[Stored items]
::::::
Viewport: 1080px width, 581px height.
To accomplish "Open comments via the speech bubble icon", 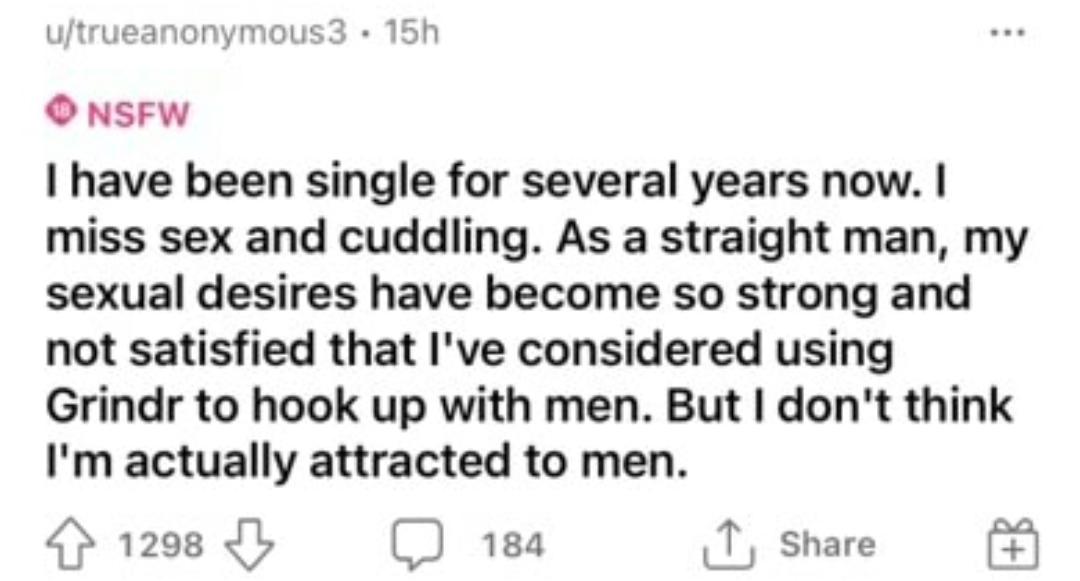I will (417, 545).
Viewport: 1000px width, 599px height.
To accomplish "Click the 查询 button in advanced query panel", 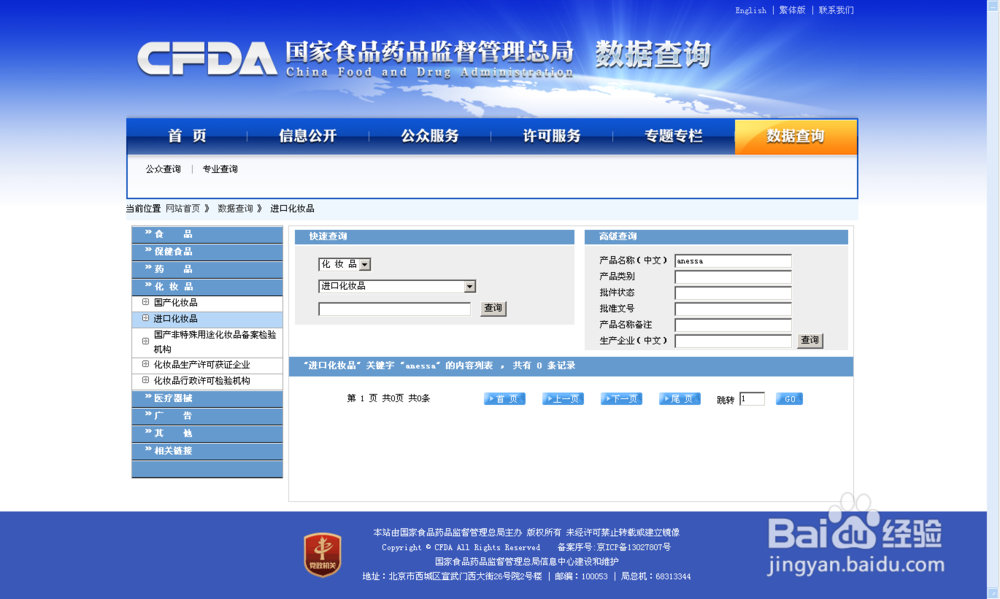I will (x=808, y=340).
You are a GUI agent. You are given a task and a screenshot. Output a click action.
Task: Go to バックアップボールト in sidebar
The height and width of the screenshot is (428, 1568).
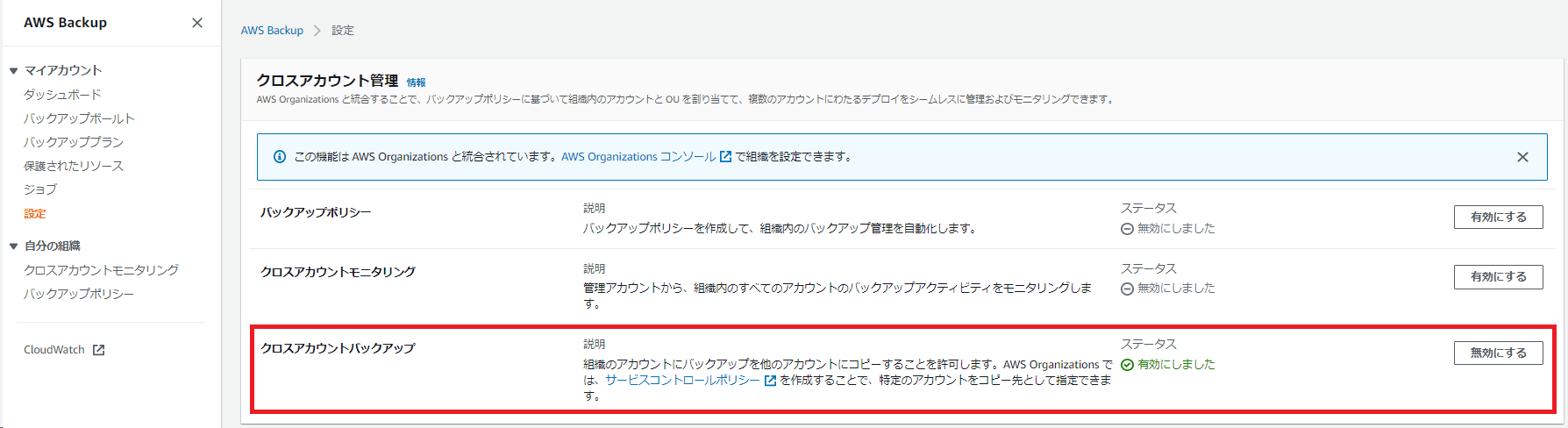click(79, 118)
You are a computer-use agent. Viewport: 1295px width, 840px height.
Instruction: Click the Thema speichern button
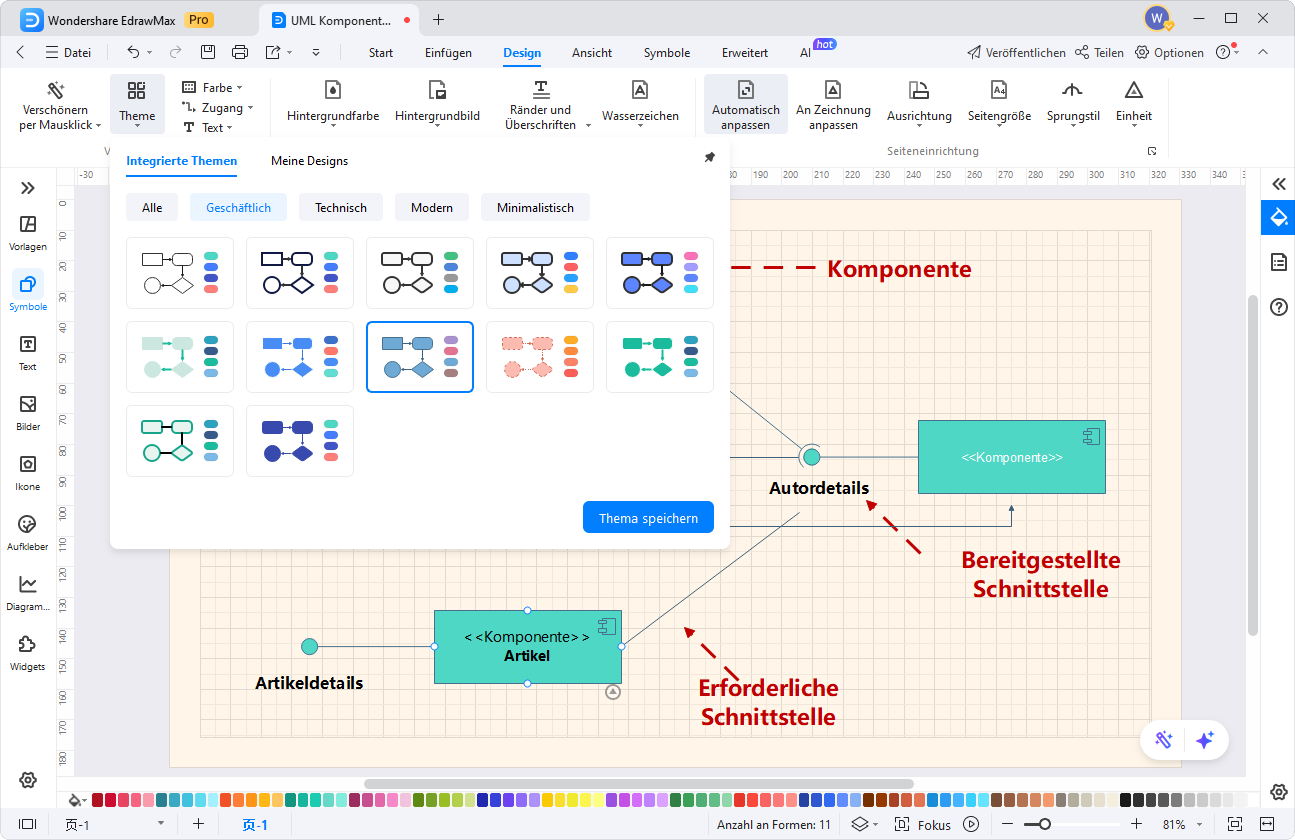click(x=648, y=517)
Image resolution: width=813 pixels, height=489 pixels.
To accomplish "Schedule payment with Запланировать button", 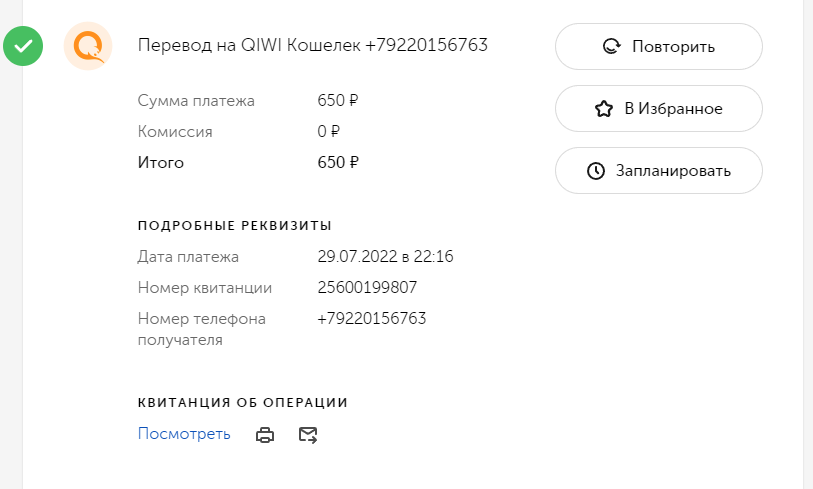I will [x=658, y=171].
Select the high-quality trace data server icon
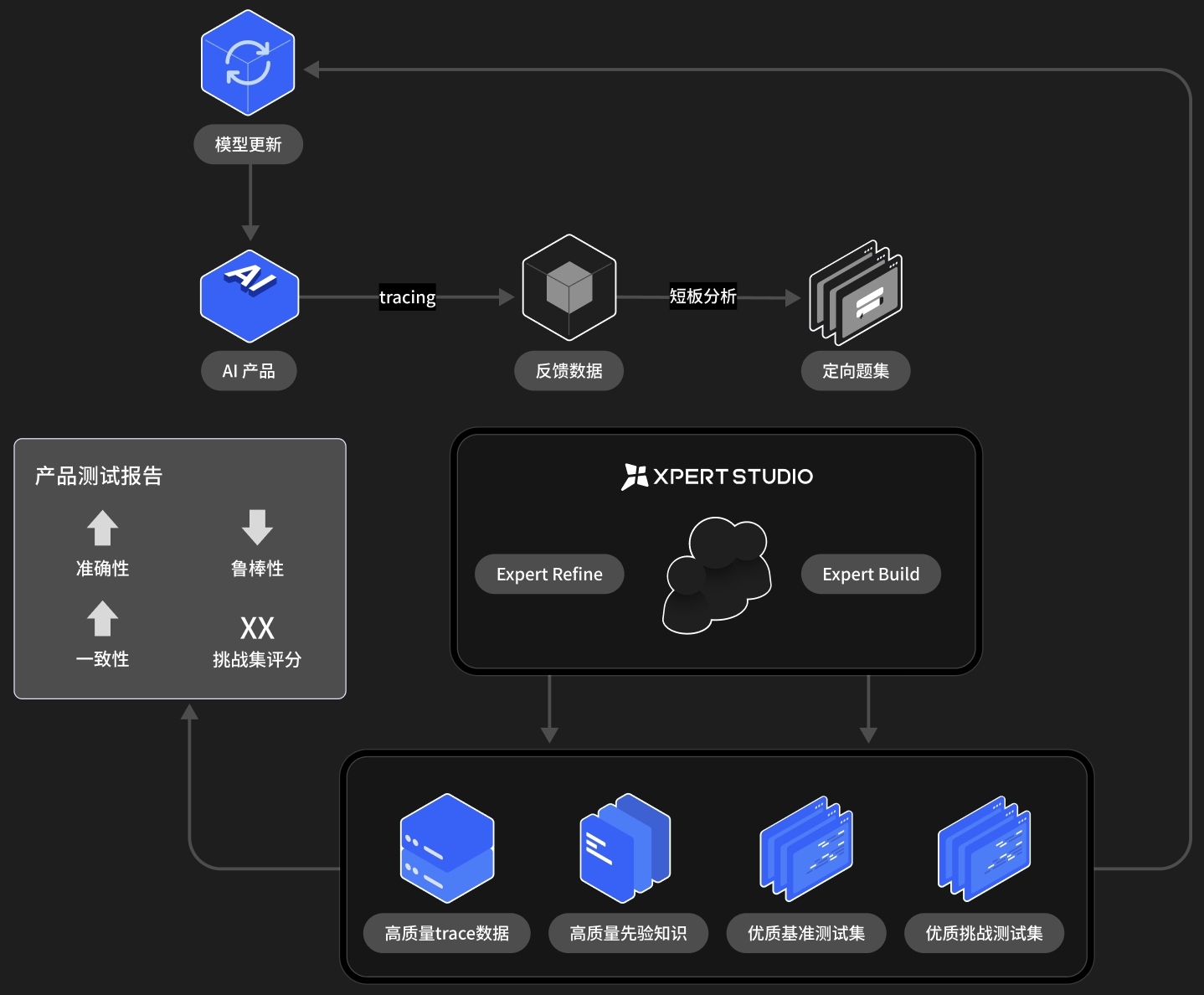The width and height of the screenshot is (1204, 995). (447, 848)
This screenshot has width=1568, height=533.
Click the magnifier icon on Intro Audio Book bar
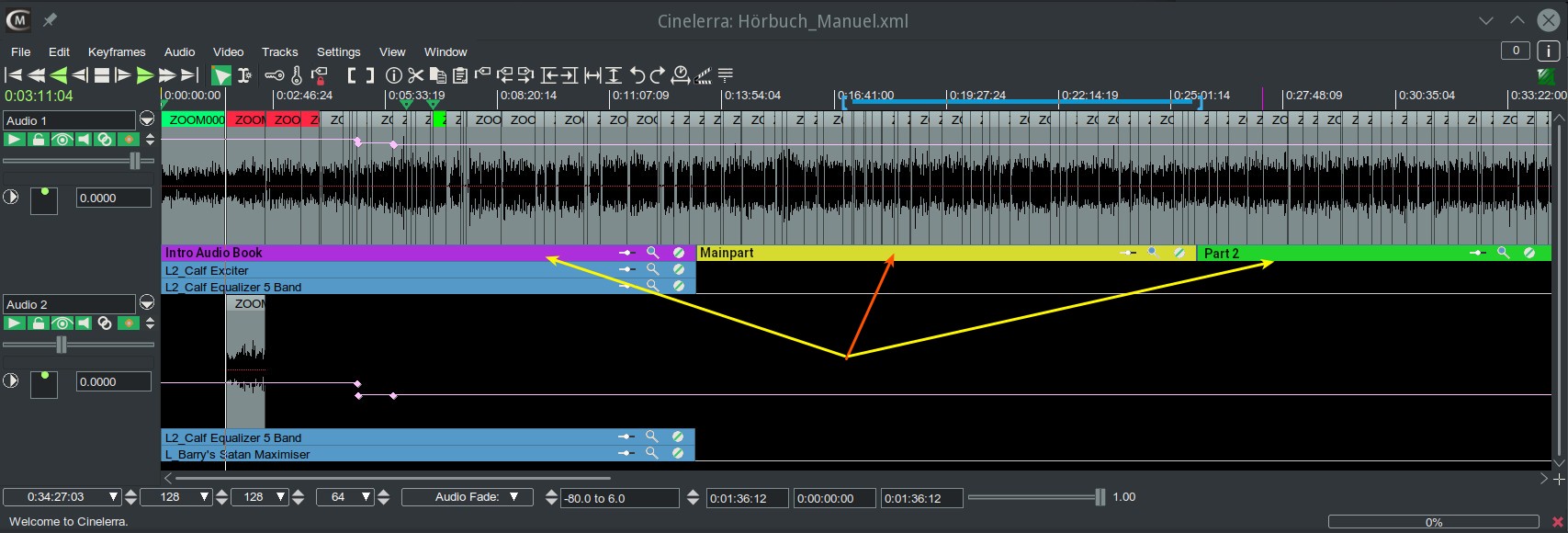click(652, 253)
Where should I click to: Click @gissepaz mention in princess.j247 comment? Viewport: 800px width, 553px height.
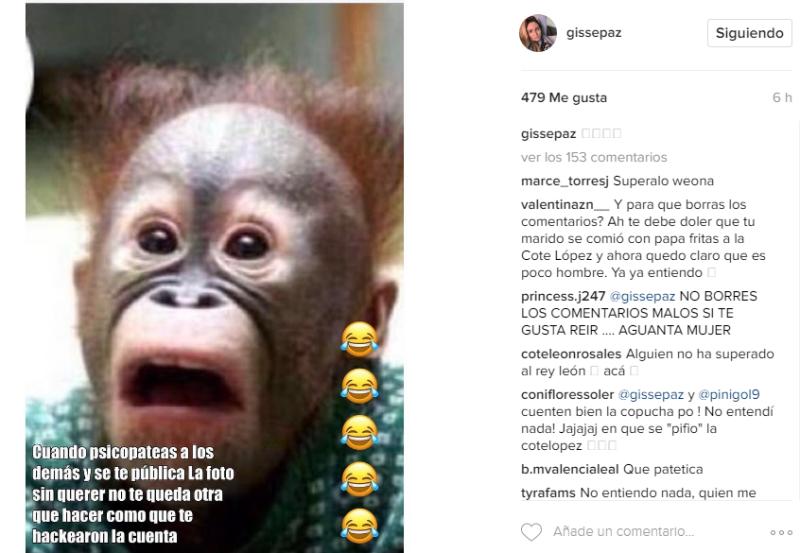click(x=642, y=296)

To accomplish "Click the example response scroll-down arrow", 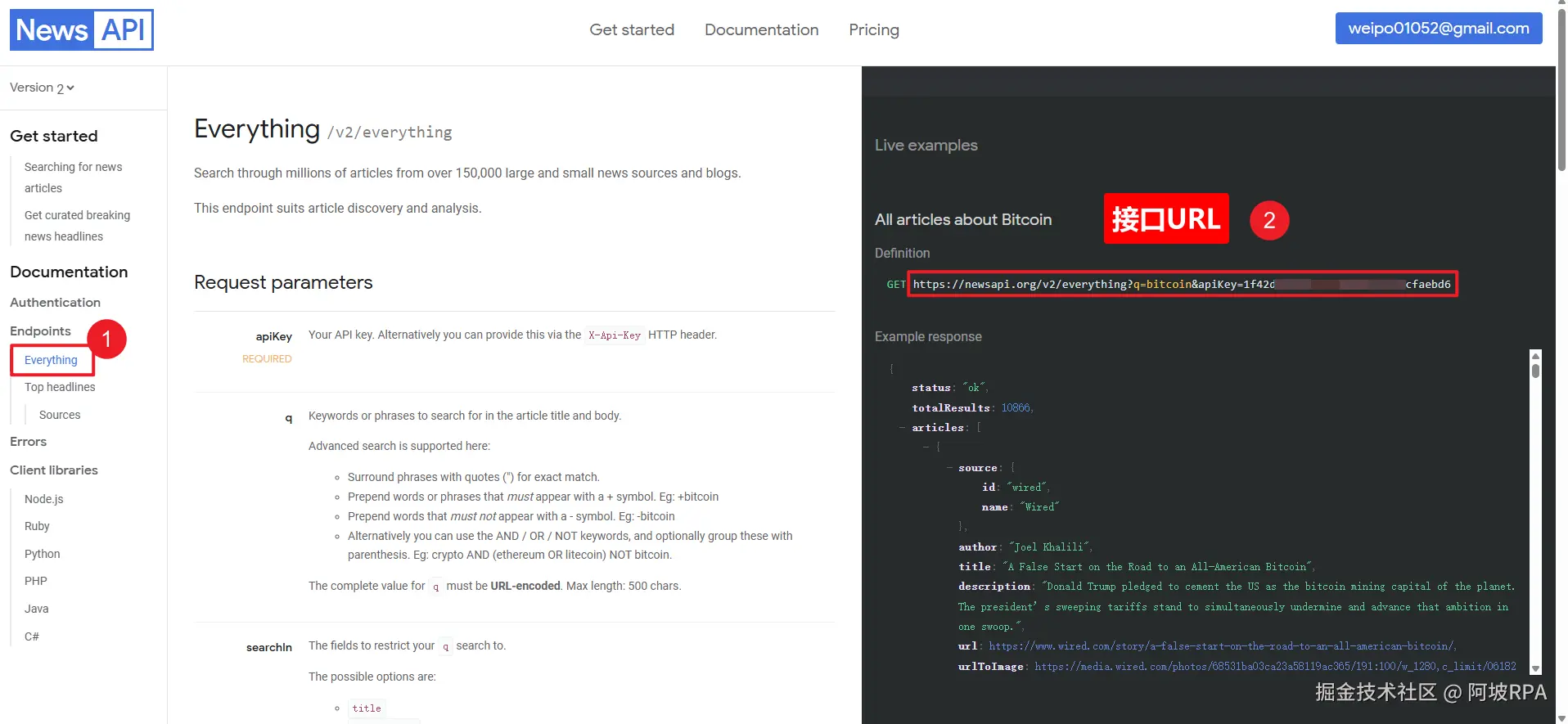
::::::
**WHAT IS NEEDED:** Each line containing the word "agent" needs to be copied from the data above.

**OUTPUT OF THE TASK:**
You are a GUI agent. You are given a task and a screenshot. Output a click action.
You are a computer-use agent. Viewport: 1295px width, 840px height.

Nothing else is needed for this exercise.